Cryptococcus neoformans is a human opportunistic fungal pathogen causing severe disseminated meningoencephalitis, mostly in patients with cellular immune defects. This species is divided into three serotypes: A, D, and the AD hybrid. Our objectives were to compare population structures of serotype A and D clinical isolates and to assess whether infections with AD hybrids differ from infections with the other serotypes. For this purpose, we analyzed 483 isolates and the corresponding clinical data from 234 patients enrolled during the CryptoA/D study or the nationwide survey on cryptococcosis in France. Isolates were characterized in terms of ploidy, serotype, mating type, and genotype, utilizing flow cytometry, serotype- and mating type-specific PCR amplifications, and multilocus sequence typing (MLST) methods. Our results suggest that C. neoformans serotypes A and D have different routes of multiplication (primarily clonal expansion versus recombination events for serotype A and serotype D, respectively) and important genomic differences. Cryptococcosis includes a high proportion of proven or probable infections (21.5%) due to a mixture of genotypes, serotypes, and/or ploidies. Multivariate analysis showed that parameters independently associated with failure to achieve cerebrospinal fluid (CSF) sterilization by week 2 were a high serum antigen titer, the lack of flucytosine during induction therapy, and the occurrence of mixed infection, while infections caused by AD hybrids were more likely to be associated with CSF sterilization. Our study provides additional evidence for the possible speciation of C. neoformans var. neoformans and grubii and highlights the importance of careful characterization of causative isolates.
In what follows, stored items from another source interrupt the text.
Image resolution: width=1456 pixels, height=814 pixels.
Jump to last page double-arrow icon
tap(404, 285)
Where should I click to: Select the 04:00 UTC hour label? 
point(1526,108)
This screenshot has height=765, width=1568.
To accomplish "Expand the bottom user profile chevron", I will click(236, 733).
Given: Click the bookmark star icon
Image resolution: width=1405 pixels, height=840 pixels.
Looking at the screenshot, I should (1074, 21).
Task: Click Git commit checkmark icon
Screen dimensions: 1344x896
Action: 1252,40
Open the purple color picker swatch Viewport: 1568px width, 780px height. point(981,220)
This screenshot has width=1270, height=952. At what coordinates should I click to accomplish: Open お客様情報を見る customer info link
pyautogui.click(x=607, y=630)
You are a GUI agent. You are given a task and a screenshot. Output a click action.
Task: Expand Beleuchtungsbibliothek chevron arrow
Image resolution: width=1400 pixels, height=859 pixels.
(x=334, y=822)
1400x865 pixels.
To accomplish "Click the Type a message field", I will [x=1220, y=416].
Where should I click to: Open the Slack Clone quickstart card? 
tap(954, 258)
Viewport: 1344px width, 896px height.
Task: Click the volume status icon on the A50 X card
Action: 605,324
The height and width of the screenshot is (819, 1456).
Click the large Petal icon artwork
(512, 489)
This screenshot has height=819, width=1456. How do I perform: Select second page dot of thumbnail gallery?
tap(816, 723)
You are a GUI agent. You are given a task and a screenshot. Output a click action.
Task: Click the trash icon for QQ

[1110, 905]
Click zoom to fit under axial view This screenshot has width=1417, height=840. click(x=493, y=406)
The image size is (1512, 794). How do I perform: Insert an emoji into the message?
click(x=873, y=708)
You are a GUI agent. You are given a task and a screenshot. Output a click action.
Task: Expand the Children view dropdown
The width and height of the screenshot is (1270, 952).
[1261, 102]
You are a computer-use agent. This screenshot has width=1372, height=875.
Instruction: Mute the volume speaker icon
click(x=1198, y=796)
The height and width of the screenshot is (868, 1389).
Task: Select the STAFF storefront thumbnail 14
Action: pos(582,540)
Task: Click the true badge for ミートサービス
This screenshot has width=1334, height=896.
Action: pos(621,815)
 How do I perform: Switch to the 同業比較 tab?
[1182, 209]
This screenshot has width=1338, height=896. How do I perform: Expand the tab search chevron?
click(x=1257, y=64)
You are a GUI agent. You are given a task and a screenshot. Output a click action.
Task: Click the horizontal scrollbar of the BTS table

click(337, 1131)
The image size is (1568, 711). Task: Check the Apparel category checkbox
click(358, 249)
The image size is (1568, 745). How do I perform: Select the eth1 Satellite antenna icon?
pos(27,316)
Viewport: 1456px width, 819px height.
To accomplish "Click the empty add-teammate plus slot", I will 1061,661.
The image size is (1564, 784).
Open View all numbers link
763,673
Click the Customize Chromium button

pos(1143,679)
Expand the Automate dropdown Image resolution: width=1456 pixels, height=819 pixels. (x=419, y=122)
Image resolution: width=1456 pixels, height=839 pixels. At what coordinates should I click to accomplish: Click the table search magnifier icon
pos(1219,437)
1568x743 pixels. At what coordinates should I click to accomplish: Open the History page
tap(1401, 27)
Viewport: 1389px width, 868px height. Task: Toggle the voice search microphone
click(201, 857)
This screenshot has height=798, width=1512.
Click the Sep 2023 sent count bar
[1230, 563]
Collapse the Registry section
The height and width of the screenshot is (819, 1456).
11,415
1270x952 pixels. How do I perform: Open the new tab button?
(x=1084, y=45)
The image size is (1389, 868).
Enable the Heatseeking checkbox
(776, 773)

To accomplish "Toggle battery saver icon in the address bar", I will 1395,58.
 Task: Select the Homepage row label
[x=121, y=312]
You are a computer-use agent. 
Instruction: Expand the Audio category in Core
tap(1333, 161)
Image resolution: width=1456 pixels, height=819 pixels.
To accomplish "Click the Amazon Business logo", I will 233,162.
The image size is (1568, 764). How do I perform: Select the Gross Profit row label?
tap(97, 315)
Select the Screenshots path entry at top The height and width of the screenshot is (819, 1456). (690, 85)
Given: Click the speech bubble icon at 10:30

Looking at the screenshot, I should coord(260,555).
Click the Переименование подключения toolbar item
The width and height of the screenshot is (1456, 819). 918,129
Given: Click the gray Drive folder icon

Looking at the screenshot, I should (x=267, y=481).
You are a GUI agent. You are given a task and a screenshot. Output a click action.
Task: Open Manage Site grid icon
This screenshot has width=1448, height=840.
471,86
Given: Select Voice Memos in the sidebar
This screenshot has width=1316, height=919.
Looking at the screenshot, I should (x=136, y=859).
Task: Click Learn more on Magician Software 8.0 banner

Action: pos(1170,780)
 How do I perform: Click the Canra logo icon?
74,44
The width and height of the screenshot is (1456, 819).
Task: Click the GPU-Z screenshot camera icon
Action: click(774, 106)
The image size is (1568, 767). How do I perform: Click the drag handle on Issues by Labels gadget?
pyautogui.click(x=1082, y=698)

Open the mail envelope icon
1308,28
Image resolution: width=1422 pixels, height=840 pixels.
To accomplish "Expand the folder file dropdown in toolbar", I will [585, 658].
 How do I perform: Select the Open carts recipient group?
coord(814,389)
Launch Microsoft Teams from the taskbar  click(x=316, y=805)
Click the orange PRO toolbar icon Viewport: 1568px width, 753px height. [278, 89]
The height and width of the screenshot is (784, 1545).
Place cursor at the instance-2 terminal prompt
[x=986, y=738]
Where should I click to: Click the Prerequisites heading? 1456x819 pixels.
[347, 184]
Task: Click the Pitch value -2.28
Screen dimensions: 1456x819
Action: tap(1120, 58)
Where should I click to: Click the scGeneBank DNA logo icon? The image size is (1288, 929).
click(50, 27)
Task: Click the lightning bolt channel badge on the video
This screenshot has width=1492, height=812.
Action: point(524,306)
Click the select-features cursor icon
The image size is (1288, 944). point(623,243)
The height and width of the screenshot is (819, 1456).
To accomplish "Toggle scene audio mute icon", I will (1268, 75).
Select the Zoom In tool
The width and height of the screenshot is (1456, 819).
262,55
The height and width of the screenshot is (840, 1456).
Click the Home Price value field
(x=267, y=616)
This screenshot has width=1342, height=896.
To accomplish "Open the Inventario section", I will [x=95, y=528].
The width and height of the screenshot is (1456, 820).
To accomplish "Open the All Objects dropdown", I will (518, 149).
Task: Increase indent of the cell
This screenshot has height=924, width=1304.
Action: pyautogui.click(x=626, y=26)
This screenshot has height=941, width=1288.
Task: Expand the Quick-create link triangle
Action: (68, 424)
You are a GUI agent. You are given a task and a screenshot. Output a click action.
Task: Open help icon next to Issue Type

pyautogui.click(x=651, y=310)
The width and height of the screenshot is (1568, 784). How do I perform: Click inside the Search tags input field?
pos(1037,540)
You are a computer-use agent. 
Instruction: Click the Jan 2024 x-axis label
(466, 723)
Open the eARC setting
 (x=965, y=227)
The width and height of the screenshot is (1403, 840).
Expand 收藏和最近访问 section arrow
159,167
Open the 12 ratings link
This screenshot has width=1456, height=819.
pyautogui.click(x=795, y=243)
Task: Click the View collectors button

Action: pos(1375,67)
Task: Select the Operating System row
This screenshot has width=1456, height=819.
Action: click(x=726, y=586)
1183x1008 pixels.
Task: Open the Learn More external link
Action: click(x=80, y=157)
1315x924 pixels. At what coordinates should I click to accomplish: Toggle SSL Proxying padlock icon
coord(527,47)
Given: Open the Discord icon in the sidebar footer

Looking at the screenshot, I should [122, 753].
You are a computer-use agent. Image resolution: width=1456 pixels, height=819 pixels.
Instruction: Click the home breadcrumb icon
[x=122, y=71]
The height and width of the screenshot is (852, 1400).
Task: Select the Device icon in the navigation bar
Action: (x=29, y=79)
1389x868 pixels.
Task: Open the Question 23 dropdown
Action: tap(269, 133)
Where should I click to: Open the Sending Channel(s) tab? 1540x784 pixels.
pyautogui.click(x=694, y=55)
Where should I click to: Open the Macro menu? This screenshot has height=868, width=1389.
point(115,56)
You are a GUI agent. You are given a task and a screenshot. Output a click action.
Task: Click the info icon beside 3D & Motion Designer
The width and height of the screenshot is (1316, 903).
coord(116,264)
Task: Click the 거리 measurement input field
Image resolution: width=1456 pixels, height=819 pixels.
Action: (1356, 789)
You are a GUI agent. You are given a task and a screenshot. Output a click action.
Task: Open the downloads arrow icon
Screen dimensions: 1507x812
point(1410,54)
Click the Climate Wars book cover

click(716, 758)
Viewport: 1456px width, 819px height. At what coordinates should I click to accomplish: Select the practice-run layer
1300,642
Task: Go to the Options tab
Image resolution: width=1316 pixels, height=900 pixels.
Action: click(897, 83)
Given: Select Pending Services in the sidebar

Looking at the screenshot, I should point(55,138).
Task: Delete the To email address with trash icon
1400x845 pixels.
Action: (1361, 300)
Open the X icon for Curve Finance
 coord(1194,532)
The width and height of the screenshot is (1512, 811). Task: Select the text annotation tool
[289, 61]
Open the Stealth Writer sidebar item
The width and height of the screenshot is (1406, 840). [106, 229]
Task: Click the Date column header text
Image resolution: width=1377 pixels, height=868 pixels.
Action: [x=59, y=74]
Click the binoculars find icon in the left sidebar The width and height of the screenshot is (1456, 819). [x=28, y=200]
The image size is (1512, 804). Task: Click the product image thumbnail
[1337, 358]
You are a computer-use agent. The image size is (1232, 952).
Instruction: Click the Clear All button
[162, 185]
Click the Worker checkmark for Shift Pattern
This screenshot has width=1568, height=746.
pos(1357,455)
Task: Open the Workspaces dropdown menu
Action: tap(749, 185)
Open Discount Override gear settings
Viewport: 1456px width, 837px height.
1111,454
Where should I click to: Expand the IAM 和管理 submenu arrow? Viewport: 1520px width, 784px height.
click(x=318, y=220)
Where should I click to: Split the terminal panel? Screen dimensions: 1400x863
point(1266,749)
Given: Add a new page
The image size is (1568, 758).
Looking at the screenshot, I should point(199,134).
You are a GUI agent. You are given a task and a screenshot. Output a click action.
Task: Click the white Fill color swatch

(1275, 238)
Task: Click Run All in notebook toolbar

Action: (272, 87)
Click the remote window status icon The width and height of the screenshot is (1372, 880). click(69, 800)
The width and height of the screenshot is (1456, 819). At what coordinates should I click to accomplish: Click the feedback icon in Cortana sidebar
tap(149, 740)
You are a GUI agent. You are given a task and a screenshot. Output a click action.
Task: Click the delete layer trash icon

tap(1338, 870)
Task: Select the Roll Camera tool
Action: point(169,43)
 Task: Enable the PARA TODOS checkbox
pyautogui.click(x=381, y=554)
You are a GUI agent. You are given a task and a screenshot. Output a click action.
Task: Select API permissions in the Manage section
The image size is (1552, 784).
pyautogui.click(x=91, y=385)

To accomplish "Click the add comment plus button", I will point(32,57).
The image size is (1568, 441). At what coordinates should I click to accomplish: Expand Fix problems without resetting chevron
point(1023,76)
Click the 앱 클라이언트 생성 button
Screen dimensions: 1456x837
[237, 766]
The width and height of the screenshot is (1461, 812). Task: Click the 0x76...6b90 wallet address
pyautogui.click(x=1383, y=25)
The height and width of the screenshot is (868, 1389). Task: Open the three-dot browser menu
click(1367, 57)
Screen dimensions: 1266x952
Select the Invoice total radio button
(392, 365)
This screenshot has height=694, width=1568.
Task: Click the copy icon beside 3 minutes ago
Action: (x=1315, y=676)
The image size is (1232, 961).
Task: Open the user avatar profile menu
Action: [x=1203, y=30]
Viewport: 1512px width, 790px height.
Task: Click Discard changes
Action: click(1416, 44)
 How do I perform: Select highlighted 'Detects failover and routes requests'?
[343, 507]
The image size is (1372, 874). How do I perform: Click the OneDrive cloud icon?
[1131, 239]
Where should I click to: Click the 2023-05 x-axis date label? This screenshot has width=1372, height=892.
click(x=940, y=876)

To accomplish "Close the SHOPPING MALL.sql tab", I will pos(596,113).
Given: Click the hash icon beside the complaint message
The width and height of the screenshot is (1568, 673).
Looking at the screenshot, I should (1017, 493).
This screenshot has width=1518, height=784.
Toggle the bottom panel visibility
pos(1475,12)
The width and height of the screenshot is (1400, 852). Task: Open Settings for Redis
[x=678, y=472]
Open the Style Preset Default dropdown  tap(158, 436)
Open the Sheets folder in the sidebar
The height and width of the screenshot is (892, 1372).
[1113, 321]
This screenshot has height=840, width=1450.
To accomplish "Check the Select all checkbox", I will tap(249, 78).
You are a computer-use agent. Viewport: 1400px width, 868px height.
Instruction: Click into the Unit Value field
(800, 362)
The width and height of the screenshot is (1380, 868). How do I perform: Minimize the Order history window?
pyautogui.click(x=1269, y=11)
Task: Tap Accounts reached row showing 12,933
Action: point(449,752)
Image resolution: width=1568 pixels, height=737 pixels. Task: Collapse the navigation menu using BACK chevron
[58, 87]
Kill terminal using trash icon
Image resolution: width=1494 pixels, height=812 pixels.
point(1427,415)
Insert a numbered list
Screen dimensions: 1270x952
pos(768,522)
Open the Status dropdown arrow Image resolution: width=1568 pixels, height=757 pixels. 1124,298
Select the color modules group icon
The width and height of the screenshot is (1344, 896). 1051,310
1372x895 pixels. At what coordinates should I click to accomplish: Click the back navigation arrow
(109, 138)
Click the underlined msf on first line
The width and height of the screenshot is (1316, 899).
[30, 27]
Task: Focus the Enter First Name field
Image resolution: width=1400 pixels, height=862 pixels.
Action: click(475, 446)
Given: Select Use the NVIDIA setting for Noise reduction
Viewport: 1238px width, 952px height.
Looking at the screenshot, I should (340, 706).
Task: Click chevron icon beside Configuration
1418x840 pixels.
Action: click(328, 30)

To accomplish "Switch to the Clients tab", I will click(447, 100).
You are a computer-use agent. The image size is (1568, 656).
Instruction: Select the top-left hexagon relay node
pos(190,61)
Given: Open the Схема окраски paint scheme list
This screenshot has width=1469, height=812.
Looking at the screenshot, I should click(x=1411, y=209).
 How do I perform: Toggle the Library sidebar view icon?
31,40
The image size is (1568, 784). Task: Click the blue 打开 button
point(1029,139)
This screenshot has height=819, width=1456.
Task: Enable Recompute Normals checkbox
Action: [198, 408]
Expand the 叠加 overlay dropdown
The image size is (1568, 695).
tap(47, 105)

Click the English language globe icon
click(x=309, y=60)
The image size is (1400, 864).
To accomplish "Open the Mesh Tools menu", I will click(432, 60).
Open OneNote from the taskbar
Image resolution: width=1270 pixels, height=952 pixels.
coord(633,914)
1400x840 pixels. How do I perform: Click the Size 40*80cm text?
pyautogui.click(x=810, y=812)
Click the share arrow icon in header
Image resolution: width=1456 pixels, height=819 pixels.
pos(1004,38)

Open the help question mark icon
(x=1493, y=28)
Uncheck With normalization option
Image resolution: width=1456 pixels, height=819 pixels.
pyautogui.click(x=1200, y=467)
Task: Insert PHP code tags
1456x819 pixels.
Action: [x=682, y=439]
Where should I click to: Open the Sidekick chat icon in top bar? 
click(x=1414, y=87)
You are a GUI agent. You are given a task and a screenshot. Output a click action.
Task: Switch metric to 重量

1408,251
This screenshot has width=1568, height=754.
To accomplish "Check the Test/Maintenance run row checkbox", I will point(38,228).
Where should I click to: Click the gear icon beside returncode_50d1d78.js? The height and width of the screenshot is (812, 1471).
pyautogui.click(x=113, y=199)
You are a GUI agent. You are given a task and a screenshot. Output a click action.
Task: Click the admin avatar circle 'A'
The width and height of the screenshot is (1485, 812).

Importance: Cryptococcus neoformans is an environmental fungus causing severe disease, estimated to be responsible for 600,000 deaths per year worldwide. This species is divided into serotypes A and D and an AD hybrid, and these could be considered two different species and an interspecies hybrid. The objectives of our study were to compare population structures of serotype A and serotype D and to assess whether infections with AD hybrids differ from infections with serotype A or D isolates in terms of clinical presentation and outcome. For this purpose, we used clinical data and strains from patients diagnosed with cryptococcosis in France. Our results suggest that, according to the serotype, isolates have different routes of multiplication and high genomic differences, confirming the possible speciation of serotypes A and D. Furthermore, we observed a better prognosis for infections caused by AD hybrid than those caused by serotype A or D, at least for those diagnosed in France.

FIG 1

Minimum-spanning trees for isolates of serotype A and D. Minimum-spanning trees were constructed with the ST allelic profiles of the 7 MLST loci for the 97 isolates of serotype D and the 121 serotype A isolates. Green nodes, serotype A MATα; red nodes, serotype D MATα; blue nodes, serotype D MATa. The denomination of the sequence type (ST) is indicated for each node. The size of the node is proportional to the number of isolates sharing the same ST, whereas the lines between STs indicate inferred phylogenetic relationships and are in bold black, plain black, discontinuous black, bold grey, or plain grey depending on the number of allelic mismatches between profiles (1, 2, 3, 4, or more than 4, respectively). Clusters are in grey and correspond to partition of nodes that differ by a maximum of two loci.

FIG 2

Maximum-parsimony trees for isolates of serotypes A and D. Maximum-parsimony trees were constructed with concatenate sequences of the 7 MLST loci for the 97 serotype D isolates and the 121 serotype A isolates. Green nodes, serotype A MATα; red nodes, serotype D MATα; blue nodes, serotype D MATa. The denomination of the sequence type (ST) is indicated for each node. The size of the nodes increased with the number of isolates sharing similar sequences. The size of the lines between nodes increased with the number of differing nucleotides. Logarithmic scaling for branches was used.

FIG 3

Comparison of allelic compatibility tests generated for serotype A and serotype D. An hourglass shape (red lines) indicates the presence of all four possible pairs of alleles and serves as evidence of recombination. A selection of 6 out of the 21 tests is shown, demonstrating allelic compatibility in 1/6 tests for serotype A and 6/6 tests for serotype D. All graphs are provided in Fig. S1 in the supplemental material.